Documentation for python-hydra-agent

A GSOC-2018 story

Hello there! First phase of coding of GSoC 2018 is almost completed. I am working on project “Implement Redis as a datastore” under the Python Hydra organisation. For the first phase of coding my major task was to build a graph structure representing content in a data API and store it in Redis with the help of redisgraph python client. Here is the source code for the graph implementation that I have written in the first phase.

Explaining the code

There are three modules or files (`hydra_graph`, `collections_endpoint`, `classes_objects`) which are responsible for graph structure and its storage in Redis. The file `hydra_graph` is the main file and other two work as modules. First of all we have setup the connection to Redis as `redis_con` and set graph name in Redis “apidoc” (the entrypoint documentation in Hydra is called “ApiDoc”) and use it in file as redis_graph.
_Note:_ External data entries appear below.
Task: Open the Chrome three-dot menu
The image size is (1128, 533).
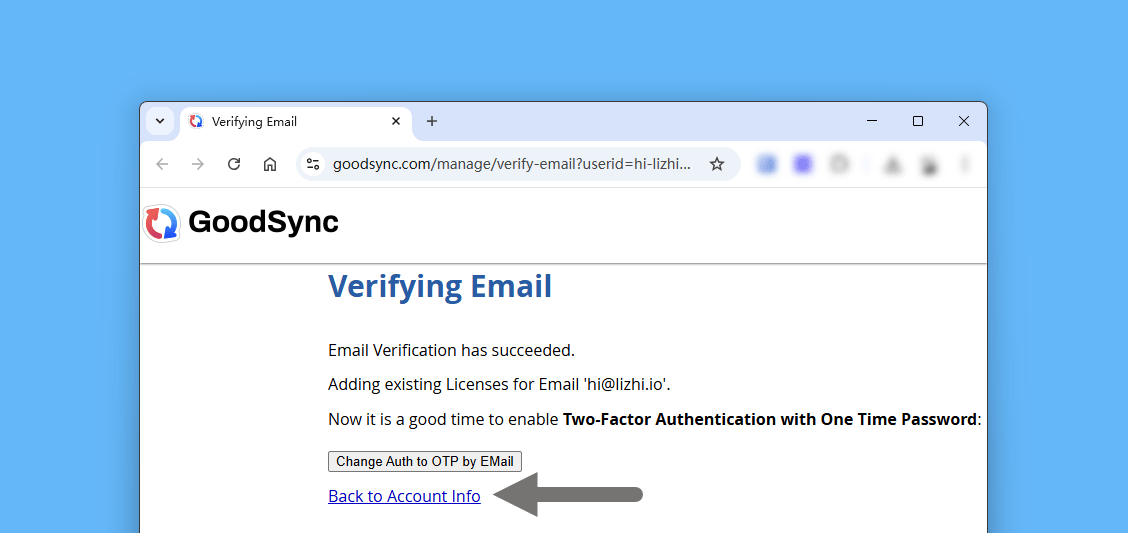Action: coord(965,164)
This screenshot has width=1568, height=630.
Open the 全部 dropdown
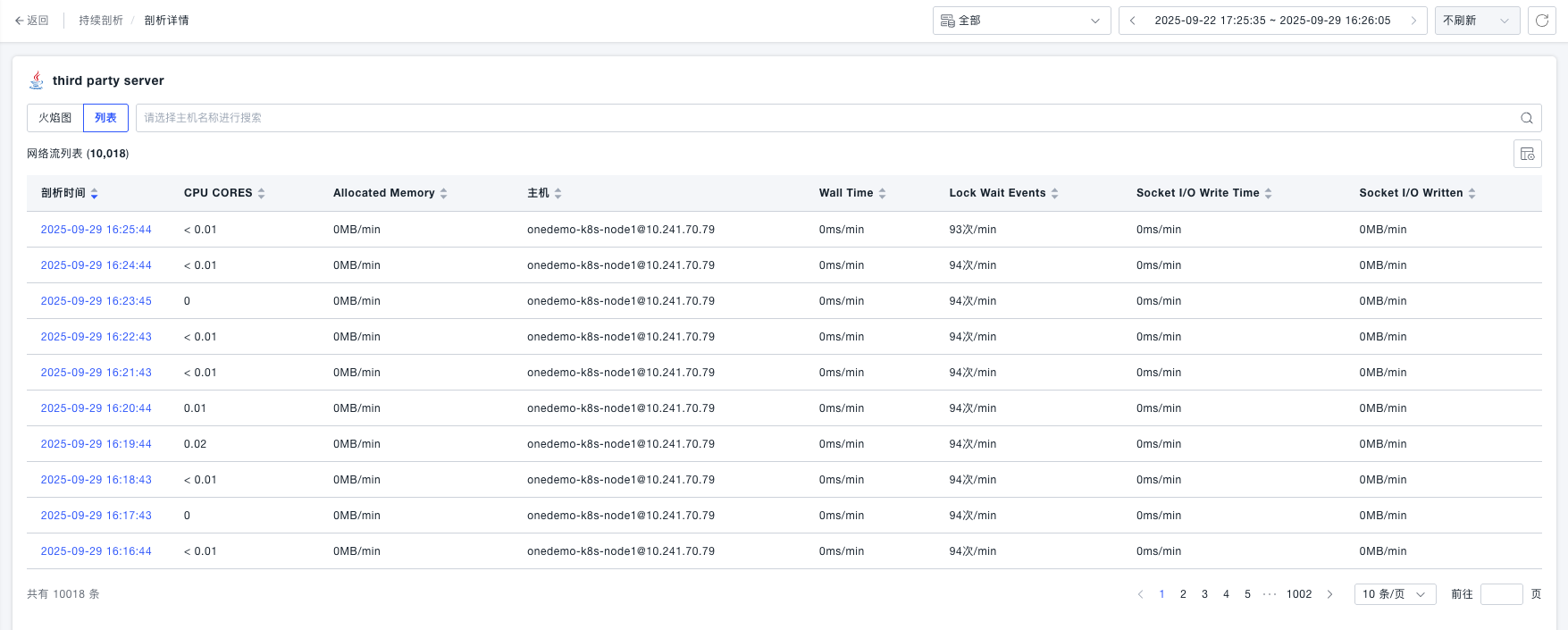click(x=1021, y=21)
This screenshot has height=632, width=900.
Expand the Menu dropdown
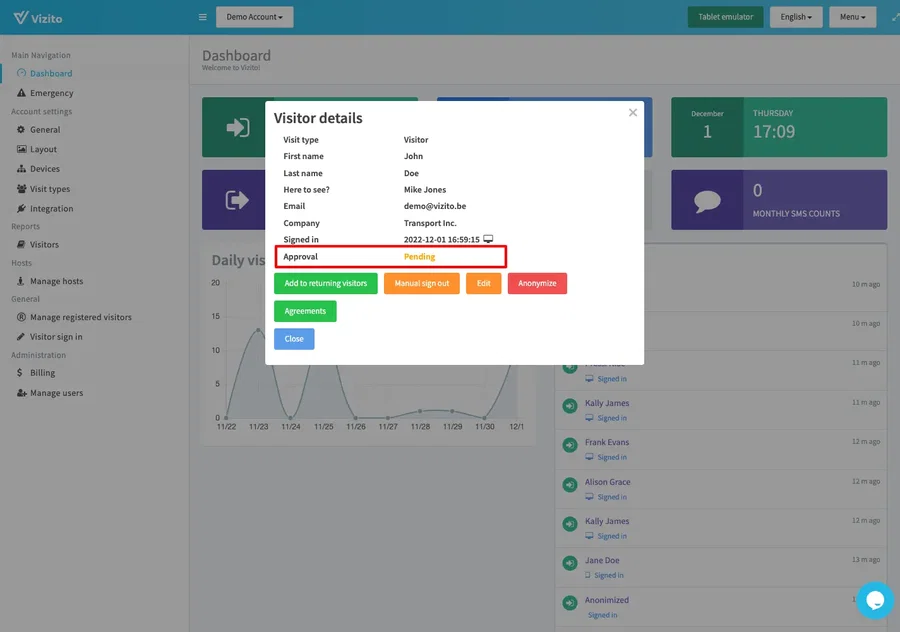point(852,17)
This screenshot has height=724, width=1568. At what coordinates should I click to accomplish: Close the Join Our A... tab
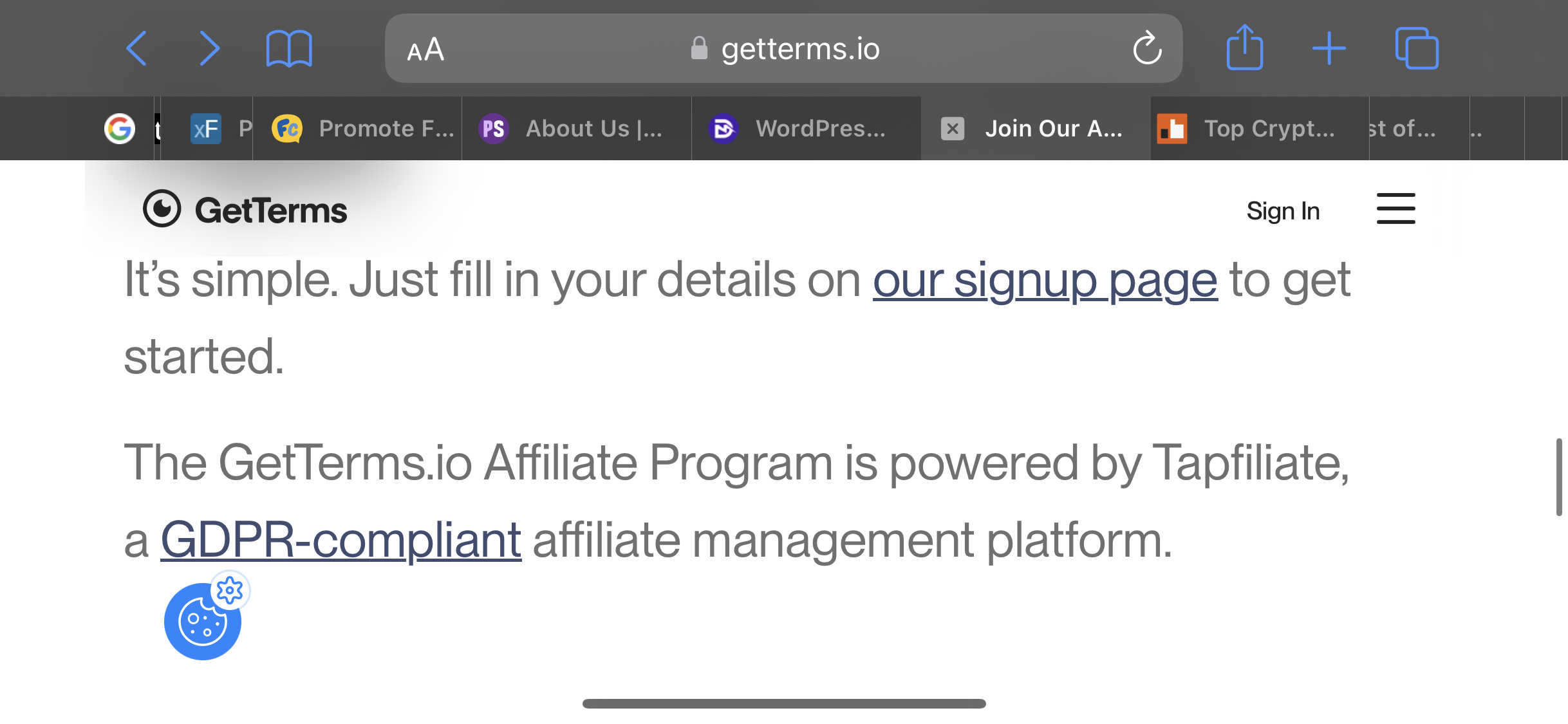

if __name__ == “__main__”:
redis_con = redis.Redis(host=’localhost’, port=6379)
redis_graph = Graph(“apidoc”, redis_con)

Next we pass a url for and Hydra server and we find the API documentation for the given server, then we load its data into the apidoc graph. Internally we get the entrypoint with help of `hydrus.hydaraspec.doc_maker`; this generates a node for the entrypoint in our graph and set its properties like “id”, “url”, and “supportedOperation” as entrypoint_properties in the node.

def get_endpoints(api_doc):
"""Create node for entrypoint"""
..
..
entrypoint_node = Node(
label="id",
alias="Entrypoint",
properties=entrypoint_properties)
redis_graph.add_node(entrypoint_node)
return get_apistructure(entrypoint_node, api_doc)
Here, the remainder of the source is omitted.